22 février 2021   •  
Écrit par Lou Tsatsas
Les coups de cœur #329

Chochana Rosso et Léo Keler, nos coups de cœur #329, capturent tous deux l’intimité. L’une s’inspire de la littérature pour se mettre en scène, et l’autre immortalise des vacances insouciantes.

Chochana Rosso

« Après avoir travaillé un temps comme graphiste et web designer, j’ai décidé, il y a quelques années, de consacrer tout mon temps à la photographie.

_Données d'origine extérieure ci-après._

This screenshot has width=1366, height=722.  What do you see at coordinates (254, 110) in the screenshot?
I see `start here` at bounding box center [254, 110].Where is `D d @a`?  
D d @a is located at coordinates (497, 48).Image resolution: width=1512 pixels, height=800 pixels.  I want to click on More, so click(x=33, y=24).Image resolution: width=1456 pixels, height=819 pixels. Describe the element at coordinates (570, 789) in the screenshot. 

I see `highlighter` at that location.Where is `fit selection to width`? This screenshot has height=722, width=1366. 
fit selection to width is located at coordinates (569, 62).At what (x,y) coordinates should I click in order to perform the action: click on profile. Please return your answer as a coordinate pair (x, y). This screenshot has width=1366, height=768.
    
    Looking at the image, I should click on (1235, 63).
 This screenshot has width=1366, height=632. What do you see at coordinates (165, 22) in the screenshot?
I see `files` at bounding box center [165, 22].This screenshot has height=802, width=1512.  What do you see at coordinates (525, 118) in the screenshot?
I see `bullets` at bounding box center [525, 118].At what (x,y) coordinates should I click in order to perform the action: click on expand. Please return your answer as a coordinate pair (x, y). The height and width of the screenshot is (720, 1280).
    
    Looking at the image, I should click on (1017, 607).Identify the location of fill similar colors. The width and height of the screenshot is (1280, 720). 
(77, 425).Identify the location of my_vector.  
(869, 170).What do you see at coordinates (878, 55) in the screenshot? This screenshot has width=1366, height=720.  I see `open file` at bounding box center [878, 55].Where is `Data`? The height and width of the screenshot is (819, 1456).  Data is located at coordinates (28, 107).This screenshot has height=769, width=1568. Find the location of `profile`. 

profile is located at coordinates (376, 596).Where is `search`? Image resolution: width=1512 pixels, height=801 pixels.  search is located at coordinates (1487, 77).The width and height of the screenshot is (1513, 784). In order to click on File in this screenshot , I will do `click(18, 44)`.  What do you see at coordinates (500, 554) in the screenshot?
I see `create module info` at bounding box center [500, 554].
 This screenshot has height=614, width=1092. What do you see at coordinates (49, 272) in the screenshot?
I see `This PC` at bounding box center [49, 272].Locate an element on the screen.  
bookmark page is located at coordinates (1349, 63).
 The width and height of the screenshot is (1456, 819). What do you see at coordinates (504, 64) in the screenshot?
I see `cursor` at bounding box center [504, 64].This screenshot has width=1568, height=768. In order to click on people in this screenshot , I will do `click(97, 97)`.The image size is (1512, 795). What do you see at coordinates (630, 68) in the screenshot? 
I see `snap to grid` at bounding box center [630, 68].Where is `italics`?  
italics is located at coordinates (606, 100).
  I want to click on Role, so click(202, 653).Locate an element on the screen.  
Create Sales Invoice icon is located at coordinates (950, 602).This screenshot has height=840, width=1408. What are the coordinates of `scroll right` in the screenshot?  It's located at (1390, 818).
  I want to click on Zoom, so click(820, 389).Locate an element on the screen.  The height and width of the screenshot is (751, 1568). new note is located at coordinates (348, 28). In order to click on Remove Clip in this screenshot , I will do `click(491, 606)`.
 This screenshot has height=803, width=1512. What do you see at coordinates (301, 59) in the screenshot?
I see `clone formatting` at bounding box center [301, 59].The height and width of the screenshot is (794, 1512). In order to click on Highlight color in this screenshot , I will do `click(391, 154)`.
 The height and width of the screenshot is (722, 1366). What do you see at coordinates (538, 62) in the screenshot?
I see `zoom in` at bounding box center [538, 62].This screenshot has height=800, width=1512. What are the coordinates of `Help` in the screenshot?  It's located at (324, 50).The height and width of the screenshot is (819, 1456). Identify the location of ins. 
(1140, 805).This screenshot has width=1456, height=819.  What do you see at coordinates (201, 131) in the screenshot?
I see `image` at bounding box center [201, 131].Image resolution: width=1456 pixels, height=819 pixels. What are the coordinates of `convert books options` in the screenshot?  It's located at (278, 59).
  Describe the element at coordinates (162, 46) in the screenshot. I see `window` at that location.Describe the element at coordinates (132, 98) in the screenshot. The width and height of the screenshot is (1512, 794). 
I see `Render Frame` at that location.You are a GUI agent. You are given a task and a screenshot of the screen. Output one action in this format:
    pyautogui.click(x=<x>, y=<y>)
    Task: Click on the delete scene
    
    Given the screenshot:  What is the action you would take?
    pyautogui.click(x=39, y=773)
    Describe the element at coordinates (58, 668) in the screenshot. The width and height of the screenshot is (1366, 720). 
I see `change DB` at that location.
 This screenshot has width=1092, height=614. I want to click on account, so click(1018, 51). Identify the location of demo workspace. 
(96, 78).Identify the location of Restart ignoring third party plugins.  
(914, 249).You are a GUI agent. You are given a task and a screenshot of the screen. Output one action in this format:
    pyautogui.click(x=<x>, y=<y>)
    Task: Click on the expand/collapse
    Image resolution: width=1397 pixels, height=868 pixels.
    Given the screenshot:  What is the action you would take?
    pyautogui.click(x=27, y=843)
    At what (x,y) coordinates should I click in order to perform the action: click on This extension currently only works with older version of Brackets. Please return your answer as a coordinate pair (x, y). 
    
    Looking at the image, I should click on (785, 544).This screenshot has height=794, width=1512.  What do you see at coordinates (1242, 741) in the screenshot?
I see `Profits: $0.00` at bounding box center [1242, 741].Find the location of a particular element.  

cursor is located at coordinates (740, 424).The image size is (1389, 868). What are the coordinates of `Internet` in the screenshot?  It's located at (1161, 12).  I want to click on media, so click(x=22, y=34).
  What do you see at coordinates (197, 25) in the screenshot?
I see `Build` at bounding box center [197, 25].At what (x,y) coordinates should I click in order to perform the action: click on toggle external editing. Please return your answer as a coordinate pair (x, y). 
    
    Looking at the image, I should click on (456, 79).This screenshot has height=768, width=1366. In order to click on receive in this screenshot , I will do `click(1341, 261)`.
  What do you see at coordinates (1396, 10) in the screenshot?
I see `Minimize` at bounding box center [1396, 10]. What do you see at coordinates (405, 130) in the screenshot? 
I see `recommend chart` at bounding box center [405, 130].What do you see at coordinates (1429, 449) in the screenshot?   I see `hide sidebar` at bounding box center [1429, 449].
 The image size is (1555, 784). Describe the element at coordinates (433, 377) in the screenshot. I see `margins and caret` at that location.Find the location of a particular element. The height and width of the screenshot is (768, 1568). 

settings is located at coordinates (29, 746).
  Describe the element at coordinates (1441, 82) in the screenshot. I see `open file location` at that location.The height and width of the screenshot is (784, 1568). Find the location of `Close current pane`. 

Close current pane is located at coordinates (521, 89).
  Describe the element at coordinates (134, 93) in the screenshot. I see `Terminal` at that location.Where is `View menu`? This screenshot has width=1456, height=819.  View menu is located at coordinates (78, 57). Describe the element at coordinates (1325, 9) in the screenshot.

Depuis mon premier boîtier argentique, offert par ma mère lorsque j’avais 14 ans, j’ai ce besoin compulsif d’archiver, en un journal visuel, ma vie et celles des personnes qui m’entourent »

, confie Chochana Rosso, 28 ans. Fascinée par la nudité et la notion de féminité, la photographe « recherche une intimité avec [s]on propre corps ». « La révélation de celui-ci est pour moi une étape importante vers la connaissance de soi », précise-t-elle. C’est durant le premier confinement que naît Littérature. Une série intime, dans laquelle l’artiste se met en scène. « J’ai constaté que beaucoup de gens se tournaient vers la lecture durant cette période. Ce milieu, qui était en péril avec la fermeture des librairies, a reçu un grand soutien du public. Comme beaucoup, la lecture m’a permis de m’échapper. Elle stimulait mon imagination, et me permettait d’échapper à l’isolement des quatre murs de ma chambre », raconte Chochana Rosso. Souhaitant s’immerger davantage dans ces récits, l’autrice imagine une réinterprétation visuelle de grands classiques – Les Liaisons Dangereuses, Orphée, Métamorphoses, Venus Erotica« Je me suis complètement affranchie du contenu de ces ouvrages, et n’ai interprété que le titre de façon personnelle. Je souhaitais mettre en images les visions qui m’apparaissent », ajoute-t-elle. Intimiste et sensuelle, Littérature se lit comme une collection d’histoires sensibles, pensées comme des évasions.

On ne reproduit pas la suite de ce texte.